=== Begin Enclosure ===
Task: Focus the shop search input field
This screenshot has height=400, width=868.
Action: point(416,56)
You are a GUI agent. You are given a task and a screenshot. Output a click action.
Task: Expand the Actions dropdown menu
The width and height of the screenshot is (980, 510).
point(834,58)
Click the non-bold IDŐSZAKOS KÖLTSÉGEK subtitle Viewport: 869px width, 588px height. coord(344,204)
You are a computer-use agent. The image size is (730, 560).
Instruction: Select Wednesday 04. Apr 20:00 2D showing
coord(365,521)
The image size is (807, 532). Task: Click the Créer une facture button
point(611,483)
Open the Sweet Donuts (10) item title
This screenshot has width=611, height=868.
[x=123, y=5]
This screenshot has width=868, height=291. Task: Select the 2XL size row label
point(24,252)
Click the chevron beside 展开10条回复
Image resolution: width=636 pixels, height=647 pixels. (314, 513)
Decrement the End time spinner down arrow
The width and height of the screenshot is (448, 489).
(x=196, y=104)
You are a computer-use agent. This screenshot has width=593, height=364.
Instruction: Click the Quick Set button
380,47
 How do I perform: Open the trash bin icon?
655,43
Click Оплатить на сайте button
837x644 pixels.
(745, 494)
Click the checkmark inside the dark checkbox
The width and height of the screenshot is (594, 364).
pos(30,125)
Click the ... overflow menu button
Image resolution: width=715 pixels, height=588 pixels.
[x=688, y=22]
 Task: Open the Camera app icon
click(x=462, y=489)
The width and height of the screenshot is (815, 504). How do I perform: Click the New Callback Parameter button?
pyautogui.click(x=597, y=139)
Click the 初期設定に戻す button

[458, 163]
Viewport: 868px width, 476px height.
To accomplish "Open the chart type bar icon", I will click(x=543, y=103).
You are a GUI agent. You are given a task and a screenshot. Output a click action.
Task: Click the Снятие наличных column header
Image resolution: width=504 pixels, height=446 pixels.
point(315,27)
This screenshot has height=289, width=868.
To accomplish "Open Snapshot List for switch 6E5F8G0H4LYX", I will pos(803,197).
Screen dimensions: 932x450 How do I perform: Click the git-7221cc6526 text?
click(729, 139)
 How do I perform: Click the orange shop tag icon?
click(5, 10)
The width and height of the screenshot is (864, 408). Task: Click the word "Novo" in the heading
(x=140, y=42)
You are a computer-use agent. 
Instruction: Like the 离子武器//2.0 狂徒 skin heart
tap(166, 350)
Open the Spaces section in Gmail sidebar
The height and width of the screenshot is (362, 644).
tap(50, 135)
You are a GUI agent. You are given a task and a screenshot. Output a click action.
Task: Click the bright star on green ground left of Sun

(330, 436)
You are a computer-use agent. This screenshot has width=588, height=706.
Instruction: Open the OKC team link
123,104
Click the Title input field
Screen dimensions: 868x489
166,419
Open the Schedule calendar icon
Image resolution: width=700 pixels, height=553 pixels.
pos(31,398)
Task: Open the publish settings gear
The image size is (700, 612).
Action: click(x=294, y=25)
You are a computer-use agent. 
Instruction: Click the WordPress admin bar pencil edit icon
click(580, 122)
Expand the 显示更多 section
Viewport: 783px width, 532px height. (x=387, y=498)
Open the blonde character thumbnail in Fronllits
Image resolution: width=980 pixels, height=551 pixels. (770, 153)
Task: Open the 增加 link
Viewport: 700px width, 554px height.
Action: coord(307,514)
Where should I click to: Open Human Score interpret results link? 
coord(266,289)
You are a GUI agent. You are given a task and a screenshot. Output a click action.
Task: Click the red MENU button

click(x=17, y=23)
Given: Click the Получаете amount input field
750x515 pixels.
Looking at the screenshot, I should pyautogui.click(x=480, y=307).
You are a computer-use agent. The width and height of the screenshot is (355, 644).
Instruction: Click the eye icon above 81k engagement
=== End Enclosure ===
_EXERCISE DETAILS_
Could you restate every record word for word?

_EXPECTED ANSWER_
Task: Focus the shop search input field
This screenshot has height=400, width=868.
Action: point(416,56)
You are a GUI agent. You are given a task and a screenshot. Output a click action.
Task: Expand the Actions dropdown menu
The width and height of the screenshot is (980, 510).
point(834,58)
Click the non-bold IDŐSZAKOS KÖLTSÉGEK subtitle Viewport: 869px width, 588px height. coord(344,204)
You are a computer-use agent. The image size is (730, 560).
Instruction: Select Wednesday 04. Apr 20:00 2D showing
coord(365,521)
The image size is (807, 532). Task: Click the Créer une facture button
point(611,483)
Open the Sweet Donuts (10) item title
This screenshot has width=611, height=868.
[x=123, y=5]
This screenshot has width=868, height=291. Task: Select the 2XL size row label
point(24,252)
Click the chevron beside 展开10条回复
Image resolution: width=636 pixels, height=647 pixels. (314, 513)
Decrement the End time spinner down arrow
The width and height of the screenshot is (448, 489).
(x=196, y=104)
You are a computer-use agent. This screenshot has width=593, height=364.
Instruction: Click the Quick Set button
380,47
 How do I perform: Open the trash bin icon?
655,43
Click Оплатить на сайте button
837x644 pixels.
(745, 494)
Click the checkmark inside the dark checkbox
The width and height of the screenshot is (594, 364).
pos(30,125)
Click the ... overflow menu button
Image resolution: width=715 pixels, height=588 pixels.
[x=688, y=22]
 Task: Open the Camera app icon
click(x=462, y=489)
The width and height of the screenshot is (815, 504). How do I perform: Click the New Callback Parameter button?
pyautogui.click(x=597, y=139)
Click the 初期設定に戻す button

[458, 163]
Viewport: 868px width, 476px height.
To accomplish "Open the chart type bar icon", I will click(x=543, y=103).
You are a GUI agent. You are given a task and a screenshot. Output a click action.
Task: Click the Снятие наличных column header
Image resolution: width=504 pixels, height=446 pixels.
point(315,27)
This screenshot has height=289, width=868.
To accomplish "Open Snapshot List for switch 6E5F8G0H4LYX", I will pos(803,197).
Screen dimensions: 932x450 How do I perform: Click the git-7221cc6526 text?
click(729, 139)
 How do I perform: Click the orange shop tag icon?
click(5, 10)
The width and height of the screenshot is (864, 408). Task: Click the word "Novo" in the heading
(x=140, y=42)
You are a computer-use agent. 
Instruction: Like the 离子武器//2.0 狂徒 skin heart
tap(166, 350)
Open the Spaces section in Gmail sidebar
The height and width of the screenshot is (362, 644).
tap(50, 135)
You are a GUI agent. You are given a task and a screenshot. Output a click action.
Task: Click the bright star on green ground left of Sun

(330, 436)
You are a computer-use agent. This screenshot has width=588, height=706.
Instruction: Open the OKC team link
123,104
Click the Title input field
Screen dimensions: 868x489
166,419
Open the Schedule calendar icon
Image resolution: width=700 pixels, height=553 pixels.
pos(31,398)
Task: Open the publish settings gear
The image size is (700, 612).
Action: click(x=294, y=25)
You are a computer-use agent. 
Instruction: Click the WordPress admin bar pencil edit icon
click(580, 122)
Expand the 显示更多 section
Viewport: 783px width, 532px height. (x=387, y=498)
Open the blonde character thumbnail in Fronllits
Image resolution: width=980 pixels, height=551 pixels. (770, 153)
Task: Open the 增加 link
Viewport: 700px width, 554px height.
Action: coord(307,514)
Where should I click to: Open Human Score interpret results link? 
coord(266,289)
You are a GUI agent. You are given a task and a screenshot. Output a click action.
Task: Click the red MENU button

click(x=17, y=23)
Given: Click the Получаете amount input field
750x515 pixels.
Looking at the screenshot, I should pyautogui.click(x=480, y=307).
You are a computer-use agent. The width and height of the screenshot is (355, 644).
Instruction: Click the eye icon above 81k engagement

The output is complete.